The pathogenesis of the acute dysfunction of the inner ear has not yet been determined entirely. The real cause often remains unclear and subject to speculations as the diagnostic investigations usually do not return any specific findings. The majority of patients suffering from vestibular-cochlear dysfunction undergo diagnostic imaging by MRI in order to exclude an intracranial pathology.

In case of three examined patients the T1-weighted MRI showed a signal enhancement of the involved vestibular organ. The diagnostic imaging by MRI was hereby processed without enhancement by the application of contrast medium. All three patients showed different clinical symptoms and courses. A 5-year old girl complained about diffuse vertigo for a few days only without any nystagmus. With another girl a progressive labyrinthine hearing loss on both sides developed from a unilateral vestibular dysfunction. For the third patient we observed the classic course of a unilateral vestibular dysfunction with consecutive regression of symptoms within few weeks.

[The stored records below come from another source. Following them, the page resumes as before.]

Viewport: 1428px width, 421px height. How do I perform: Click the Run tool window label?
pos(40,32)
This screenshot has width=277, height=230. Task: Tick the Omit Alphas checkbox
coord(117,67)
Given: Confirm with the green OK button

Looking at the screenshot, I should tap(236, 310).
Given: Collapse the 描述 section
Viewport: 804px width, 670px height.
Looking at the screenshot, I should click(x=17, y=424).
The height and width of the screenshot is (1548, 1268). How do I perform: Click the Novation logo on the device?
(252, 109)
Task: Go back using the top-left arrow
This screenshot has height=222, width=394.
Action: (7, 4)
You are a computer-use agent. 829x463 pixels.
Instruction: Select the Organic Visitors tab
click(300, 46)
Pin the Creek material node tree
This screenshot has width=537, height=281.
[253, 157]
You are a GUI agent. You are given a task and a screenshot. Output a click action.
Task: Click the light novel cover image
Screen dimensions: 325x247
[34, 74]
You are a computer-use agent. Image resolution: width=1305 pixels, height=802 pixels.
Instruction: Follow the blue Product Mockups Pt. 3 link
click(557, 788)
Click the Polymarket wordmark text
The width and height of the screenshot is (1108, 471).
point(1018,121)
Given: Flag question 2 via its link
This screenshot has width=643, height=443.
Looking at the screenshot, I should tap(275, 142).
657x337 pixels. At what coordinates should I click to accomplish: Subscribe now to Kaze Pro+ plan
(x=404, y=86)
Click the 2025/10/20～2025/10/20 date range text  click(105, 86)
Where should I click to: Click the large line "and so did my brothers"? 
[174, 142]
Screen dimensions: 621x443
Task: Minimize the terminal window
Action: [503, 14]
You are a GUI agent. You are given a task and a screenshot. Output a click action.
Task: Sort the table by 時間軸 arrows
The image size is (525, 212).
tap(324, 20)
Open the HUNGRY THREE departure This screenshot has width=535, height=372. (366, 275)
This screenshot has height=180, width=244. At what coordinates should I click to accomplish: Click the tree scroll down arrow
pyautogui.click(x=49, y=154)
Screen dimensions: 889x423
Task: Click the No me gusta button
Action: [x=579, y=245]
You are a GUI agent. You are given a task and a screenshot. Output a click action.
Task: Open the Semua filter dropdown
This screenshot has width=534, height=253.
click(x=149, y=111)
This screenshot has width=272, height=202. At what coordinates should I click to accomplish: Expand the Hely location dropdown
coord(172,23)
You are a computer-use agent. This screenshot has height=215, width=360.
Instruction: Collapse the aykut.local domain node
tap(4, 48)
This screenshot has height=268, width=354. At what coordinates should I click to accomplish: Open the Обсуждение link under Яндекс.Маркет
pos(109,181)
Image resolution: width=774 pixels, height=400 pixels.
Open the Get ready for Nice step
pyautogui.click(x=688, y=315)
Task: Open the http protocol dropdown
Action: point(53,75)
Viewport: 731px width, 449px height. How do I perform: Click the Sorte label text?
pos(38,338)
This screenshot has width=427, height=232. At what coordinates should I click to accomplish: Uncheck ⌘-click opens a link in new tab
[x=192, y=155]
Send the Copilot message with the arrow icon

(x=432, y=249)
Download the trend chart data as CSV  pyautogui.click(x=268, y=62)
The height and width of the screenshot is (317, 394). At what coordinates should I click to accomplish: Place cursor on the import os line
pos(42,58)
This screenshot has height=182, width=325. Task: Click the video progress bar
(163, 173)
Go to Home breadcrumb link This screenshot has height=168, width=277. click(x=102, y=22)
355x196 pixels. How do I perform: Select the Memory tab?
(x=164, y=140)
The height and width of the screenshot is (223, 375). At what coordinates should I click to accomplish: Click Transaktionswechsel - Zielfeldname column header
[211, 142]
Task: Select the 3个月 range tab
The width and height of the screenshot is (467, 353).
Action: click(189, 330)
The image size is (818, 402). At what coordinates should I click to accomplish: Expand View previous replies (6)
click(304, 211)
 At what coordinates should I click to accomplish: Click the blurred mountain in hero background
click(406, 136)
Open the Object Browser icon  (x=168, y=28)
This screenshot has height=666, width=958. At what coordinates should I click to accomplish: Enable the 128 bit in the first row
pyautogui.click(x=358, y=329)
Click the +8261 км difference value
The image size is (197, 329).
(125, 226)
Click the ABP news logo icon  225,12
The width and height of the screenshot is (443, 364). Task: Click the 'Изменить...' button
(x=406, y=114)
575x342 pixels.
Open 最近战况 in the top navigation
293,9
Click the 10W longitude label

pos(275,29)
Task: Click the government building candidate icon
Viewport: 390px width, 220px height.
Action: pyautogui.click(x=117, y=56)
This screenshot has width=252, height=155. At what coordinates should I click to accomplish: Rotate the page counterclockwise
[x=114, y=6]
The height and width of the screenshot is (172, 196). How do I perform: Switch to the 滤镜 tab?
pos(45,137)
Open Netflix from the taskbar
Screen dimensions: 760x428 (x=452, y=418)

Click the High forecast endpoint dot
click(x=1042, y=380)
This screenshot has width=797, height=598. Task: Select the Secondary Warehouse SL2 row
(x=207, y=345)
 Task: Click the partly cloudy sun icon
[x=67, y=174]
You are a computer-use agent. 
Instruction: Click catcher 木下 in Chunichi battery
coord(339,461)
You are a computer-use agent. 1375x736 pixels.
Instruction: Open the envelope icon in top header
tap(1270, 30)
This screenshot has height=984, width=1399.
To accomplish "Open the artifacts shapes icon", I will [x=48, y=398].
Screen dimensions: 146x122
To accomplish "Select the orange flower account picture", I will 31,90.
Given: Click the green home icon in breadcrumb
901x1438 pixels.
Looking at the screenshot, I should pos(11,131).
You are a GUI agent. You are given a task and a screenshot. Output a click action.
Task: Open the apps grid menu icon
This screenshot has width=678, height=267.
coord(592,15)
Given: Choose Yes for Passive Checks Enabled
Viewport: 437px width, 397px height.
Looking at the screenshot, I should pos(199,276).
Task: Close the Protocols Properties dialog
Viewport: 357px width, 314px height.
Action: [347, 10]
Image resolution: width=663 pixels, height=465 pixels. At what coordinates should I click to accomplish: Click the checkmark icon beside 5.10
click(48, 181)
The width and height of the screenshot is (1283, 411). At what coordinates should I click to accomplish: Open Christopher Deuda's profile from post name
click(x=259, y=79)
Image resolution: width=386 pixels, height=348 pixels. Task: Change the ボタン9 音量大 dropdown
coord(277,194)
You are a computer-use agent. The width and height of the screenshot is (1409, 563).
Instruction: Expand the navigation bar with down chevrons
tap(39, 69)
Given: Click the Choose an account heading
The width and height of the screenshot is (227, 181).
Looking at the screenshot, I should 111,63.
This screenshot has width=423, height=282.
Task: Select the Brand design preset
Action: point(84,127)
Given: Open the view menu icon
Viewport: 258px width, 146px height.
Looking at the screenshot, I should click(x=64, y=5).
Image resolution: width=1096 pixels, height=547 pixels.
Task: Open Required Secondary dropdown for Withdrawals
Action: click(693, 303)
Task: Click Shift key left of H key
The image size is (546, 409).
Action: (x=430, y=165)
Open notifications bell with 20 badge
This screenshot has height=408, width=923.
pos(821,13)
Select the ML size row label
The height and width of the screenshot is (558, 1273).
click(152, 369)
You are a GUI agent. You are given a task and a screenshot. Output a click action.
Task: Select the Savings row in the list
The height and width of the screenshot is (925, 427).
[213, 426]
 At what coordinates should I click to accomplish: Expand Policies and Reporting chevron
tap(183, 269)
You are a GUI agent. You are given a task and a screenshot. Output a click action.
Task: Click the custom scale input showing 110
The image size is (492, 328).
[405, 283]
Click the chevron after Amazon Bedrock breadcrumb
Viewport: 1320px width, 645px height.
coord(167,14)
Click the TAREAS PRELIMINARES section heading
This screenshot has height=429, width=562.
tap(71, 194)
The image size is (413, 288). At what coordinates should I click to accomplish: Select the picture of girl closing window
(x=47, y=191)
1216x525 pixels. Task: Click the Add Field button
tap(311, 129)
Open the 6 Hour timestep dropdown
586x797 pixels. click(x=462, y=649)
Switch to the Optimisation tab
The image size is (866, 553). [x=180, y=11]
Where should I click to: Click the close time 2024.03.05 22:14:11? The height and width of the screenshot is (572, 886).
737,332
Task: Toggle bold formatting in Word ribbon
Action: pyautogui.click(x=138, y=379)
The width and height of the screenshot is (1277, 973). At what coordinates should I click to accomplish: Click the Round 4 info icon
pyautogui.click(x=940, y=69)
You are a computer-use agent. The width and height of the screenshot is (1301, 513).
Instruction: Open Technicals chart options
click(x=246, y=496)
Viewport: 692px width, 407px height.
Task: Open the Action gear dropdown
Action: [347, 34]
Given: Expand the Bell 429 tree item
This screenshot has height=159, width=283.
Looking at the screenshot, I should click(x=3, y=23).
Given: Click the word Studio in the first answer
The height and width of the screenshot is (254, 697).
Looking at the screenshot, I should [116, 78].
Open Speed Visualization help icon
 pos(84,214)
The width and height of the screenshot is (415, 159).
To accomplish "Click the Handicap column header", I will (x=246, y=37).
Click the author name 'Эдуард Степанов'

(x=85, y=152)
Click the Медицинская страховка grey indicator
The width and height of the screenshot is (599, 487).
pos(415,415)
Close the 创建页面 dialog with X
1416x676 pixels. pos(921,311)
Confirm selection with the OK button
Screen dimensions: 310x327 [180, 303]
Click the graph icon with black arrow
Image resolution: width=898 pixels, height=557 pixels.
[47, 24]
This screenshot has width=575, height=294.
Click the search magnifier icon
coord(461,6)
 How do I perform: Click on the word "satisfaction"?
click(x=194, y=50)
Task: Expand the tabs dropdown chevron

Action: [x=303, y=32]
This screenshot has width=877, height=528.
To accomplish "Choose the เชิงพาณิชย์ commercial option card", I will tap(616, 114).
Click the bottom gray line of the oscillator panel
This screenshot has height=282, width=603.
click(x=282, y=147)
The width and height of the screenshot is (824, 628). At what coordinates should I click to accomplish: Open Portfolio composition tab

Still the clinical relevance of the diagnostic imaging by MRI has to be questioned. Evidently, a signal enhancement of the T1-weighted MRI – without contast medium - within the involved labyrinth system is caused by hemorrhage. A total of 23 patients showing symptoms of sudden sensorineural hearing loss and vestibular dysfunction as well as revealing the very same findings in the MRI have already been reported in the literature. Thereby the results obtained by MRI gave rise to various interpretations by the respective authors.

Therefore the variable clinical courses of our three patients very likely do conclude from a hemorrhagic labyrinthitis due to an influenzal viral infection.